Riccardo reste silencieux alors qu'on regarde le ciel constellé d'étoiles. Je me sens bien ici avec lui, c'est ridicule, mais j'ai l'impression que l'espèce humaine a disparu et qu'il n'y a plus que nous deux.
– Si tu arrives à me comprendre, j'ai bien peur que tu ne m'aimes jamais comme ton livre.
– Ça te fait peur ?
– Très peu de choses me font peur, Gayle. Mon père s'est débrouillé pour étouffer toutes mes phobies dans l'œuf, mais chaque jour, je suis effrayée à l'idée de ne pas être digne de toi.
Mon souffle se bloque. Mon Dieu, faites que je n'oublie rien, faites que je n'oublie rien.
– Pourquoi m'as-tu emmenée en Sicile ?
– Je te voulais.
– Ce n'était pas un pari alors ?
– Non, ta vie n'a jamais été un jeu pour moi.
– Tu vas me redire tout ça quand je serai plus saoule.
– Non.
Je souffle, frustrée, ce qui lui arrache un rire. Je tourne ma tête, roule sur le côté et mes yeux s'abîment dans les siens.
– Mais comme je suis sûre que tu vas tout oublier, je vais te dire le secret de Giacomo.
Je me souviens de la conversation téléphonique, ce qu'il devait avouer à Cass.
– C'est quoi ?
– Les fiançailles de Gia sont dans quelques mois.

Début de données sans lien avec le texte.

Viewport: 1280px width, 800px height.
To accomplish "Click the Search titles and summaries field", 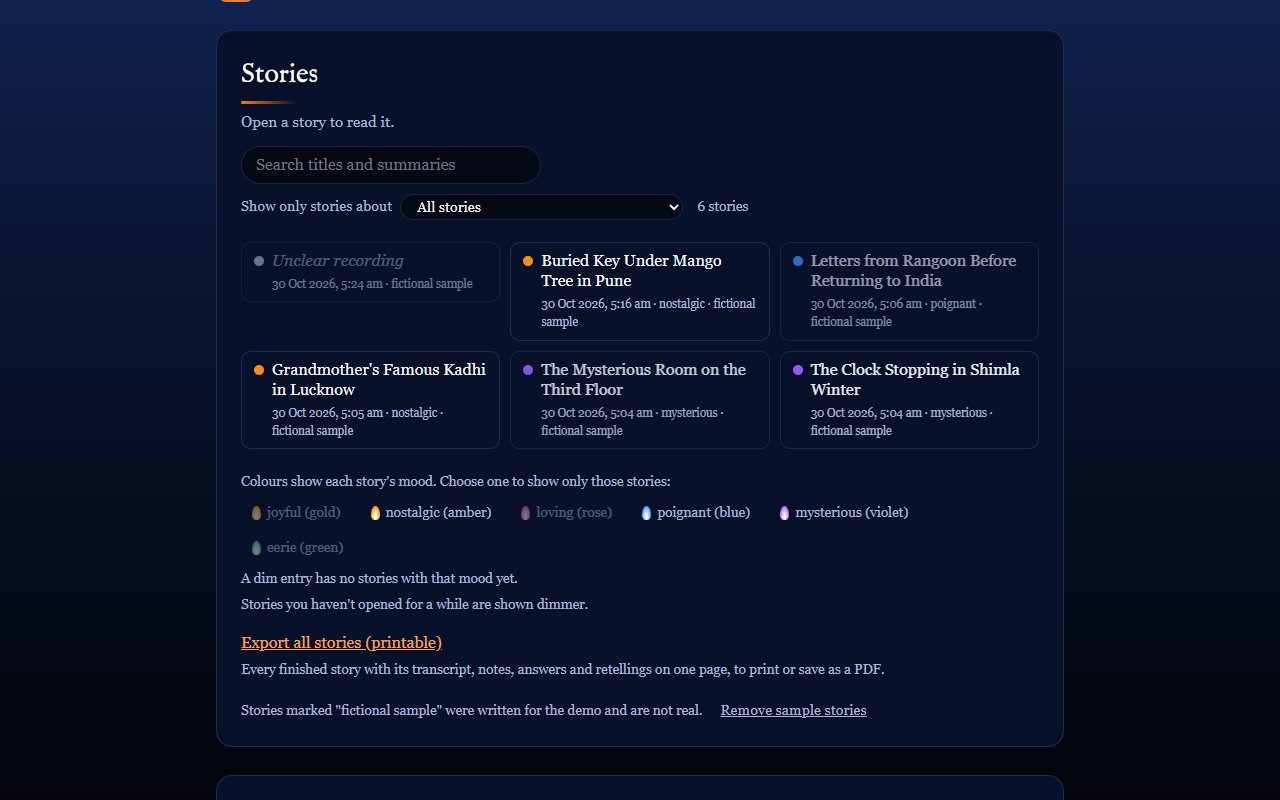I will coord(391,165).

– Quoi ? J'eructe en me levant, putain, beaucoup trop vite, ma tête se met à tourner.
– Tu te moques de moi, Cass va être anéantie. Il hausse l'épaule.
– Gia non plus n'est pas ravie. Mais ne t'inquiète pas pour Cass, elle est forte.
– C'est de ta faute, Cass m'a dit que c'était ton idée.
– C'était la seule chose à faire. L'organisation passe avant tout, et certains liens en Sicile ne se créent que par le mariage.
– Pff, n'importe quoi. Nous ne sommes pas à l'époque victorienne. J'étouffe un bâillement, je suis épuisée, je me laisse tomber à nouveau sur la fine herbe. Dès que j'aurai mon téléphone le lendemain, je dirai tout à Cass, il faut qu'elle le sache. Même si j'ai sommeil, je ne veux pas dormir. Au terme d'une dizaine de minutes, peut-être même plus, à regarder le ciel et à écouter les battements du cœur du démon, je finis par briser le silence.
– C'est toi qui as envoyé cette lettre anonyme ? Il ne répond pas. Je me tourne sur le côté, craignant qu'il se soit endormi, mais non, Riccardo m'observe à travers ses cils. Le silence s'éternise, je suis persuadée qu'il ne va pas répondre. Je pose ma tête sur son épaule.
– Je sais que c'est toi.
– Oui.
– Pourquoi tu ne m'as rien dit ?
– Je ne veux pas que tu me considères comme ce que je ne suis pas. Je ne serai jamais le héros dont tu rêves. Même si je fais quelque chose qui te rend fière, je finirai inévitablement par te blesser.
Je n'ai jamais rêvé de héros, et je ne m'attends pas à ce qu'il soit constamment parfait. Mais le sommeil m'empêche de le lui dire.